Roche is building a very specialized hands-on security team to face the cyber security challenges on the Healthcare industry. The Blue Team Senior Security Engineer will be building the most advanced cyber defenses around critical medical devices and platforms during the development and after its final release improving them according to the Red Team assessments and the latest threats.
Evaluate and propose innovative security tools and strategies to keep a cutting edge cyber defense strategy
Orchestrate application and infrastructure defense mechanisms to increase prevention, detectability and containment capabilities
Incorporate defense and hardening mechanisms by design balancing performance and usability
Deploy defense and hardening mechanisms responding to incidents and adapting to emerging threats
Develop an effective vulnerability management strategy in collaboration with the Red Team to prioritize patching and mitigation controls.

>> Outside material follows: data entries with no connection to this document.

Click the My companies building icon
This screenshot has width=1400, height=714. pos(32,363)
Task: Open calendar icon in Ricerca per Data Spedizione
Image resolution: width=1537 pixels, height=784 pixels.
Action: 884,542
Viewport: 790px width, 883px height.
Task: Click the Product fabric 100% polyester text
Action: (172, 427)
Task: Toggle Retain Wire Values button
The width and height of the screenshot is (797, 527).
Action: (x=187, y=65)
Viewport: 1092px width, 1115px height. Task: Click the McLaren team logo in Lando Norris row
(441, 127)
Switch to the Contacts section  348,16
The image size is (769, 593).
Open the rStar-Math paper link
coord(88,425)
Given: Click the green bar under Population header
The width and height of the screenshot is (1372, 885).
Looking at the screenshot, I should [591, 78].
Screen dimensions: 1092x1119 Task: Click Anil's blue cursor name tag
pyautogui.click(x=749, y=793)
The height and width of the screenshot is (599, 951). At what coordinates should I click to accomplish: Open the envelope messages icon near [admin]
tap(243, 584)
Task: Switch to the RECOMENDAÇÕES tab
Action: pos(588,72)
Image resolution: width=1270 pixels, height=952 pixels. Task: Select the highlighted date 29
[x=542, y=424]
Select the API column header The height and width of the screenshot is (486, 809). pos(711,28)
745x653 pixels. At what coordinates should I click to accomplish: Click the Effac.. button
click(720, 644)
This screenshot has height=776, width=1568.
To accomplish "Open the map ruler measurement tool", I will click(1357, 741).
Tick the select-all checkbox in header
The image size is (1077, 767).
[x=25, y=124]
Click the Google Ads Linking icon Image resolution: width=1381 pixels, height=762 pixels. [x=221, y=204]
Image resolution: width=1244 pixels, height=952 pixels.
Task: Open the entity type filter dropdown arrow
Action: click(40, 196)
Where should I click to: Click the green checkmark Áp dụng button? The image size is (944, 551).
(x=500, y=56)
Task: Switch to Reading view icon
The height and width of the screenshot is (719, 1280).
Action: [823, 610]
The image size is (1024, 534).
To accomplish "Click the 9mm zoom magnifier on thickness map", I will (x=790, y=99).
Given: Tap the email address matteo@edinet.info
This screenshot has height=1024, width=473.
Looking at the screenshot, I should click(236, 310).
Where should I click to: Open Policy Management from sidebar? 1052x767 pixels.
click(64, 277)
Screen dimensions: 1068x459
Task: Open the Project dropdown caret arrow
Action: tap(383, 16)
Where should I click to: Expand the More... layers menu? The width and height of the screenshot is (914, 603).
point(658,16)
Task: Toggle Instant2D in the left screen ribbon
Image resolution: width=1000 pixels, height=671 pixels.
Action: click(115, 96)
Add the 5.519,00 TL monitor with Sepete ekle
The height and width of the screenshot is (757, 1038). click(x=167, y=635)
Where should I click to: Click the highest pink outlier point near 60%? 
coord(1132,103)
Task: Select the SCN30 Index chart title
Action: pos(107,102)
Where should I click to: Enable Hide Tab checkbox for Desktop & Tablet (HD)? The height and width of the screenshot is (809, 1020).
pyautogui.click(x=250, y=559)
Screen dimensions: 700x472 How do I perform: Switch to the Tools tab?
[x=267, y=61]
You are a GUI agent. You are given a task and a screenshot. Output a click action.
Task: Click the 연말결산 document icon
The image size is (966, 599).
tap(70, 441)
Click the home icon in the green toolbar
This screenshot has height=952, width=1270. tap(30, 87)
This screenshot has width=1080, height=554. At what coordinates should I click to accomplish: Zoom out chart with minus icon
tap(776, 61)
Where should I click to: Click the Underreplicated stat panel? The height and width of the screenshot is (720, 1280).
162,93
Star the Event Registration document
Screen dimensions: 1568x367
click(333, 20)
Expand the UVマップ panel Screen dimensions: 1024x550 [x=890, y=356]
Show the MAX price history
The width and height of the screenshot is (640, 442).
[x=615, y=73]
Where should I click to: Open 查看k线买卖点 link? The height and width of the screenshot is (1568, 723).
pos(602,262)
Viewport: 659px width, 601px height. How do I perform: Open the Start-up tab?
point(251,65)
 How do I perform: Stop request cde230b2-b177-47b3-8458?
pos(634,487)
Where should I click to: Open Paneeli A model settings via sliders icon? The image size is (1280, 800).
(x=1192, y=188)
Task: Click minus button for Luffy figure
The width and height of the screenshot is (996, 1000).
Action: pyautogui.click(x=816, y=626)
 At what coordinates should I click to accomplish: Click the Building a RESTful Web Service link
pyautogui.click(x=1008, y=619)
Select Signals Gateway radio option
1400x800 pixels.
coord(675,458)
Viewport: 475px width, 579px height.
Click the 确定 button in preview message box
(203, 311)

Deep understanding of application security architecture and lifecycle
Knowledge of OWASP standard
Experience with threat modeling and risk management
Knowledge of code vulnerability management
Experience deploying active defense mechanisms
Knowledge of translate the compliance, privacy and security requirements to product features
Deep understanding of networking and cloud security
Extensive experience with AWS components stack and desirable knowledge of Google Cloud and Microsoft Azure
Extensive experience with network communication protocols
Understanding of perimeter protection tools: AWS native components/tools, NIDS, Web Application and Network Firewalls
Understanding of cloud provisioning tools CloudFormation and Terraform
Deep knowledge of operating systems: required Linux, desirable Windows and OSX
Deep knowledge of host protection: file integrity, next generation antivirus, host intrusion detection, whitelisting
Deep knowledge of host vulnerability management
Knowledge of hardening and OS image generation automation
Knowledge of host forensic
Knowledge of configuration management tools: Ansible, Salt, Chef, Puppet.
Desirable developing languages: Shell scripting, Python, Ruby.
Strong communication skills, both written and spoken.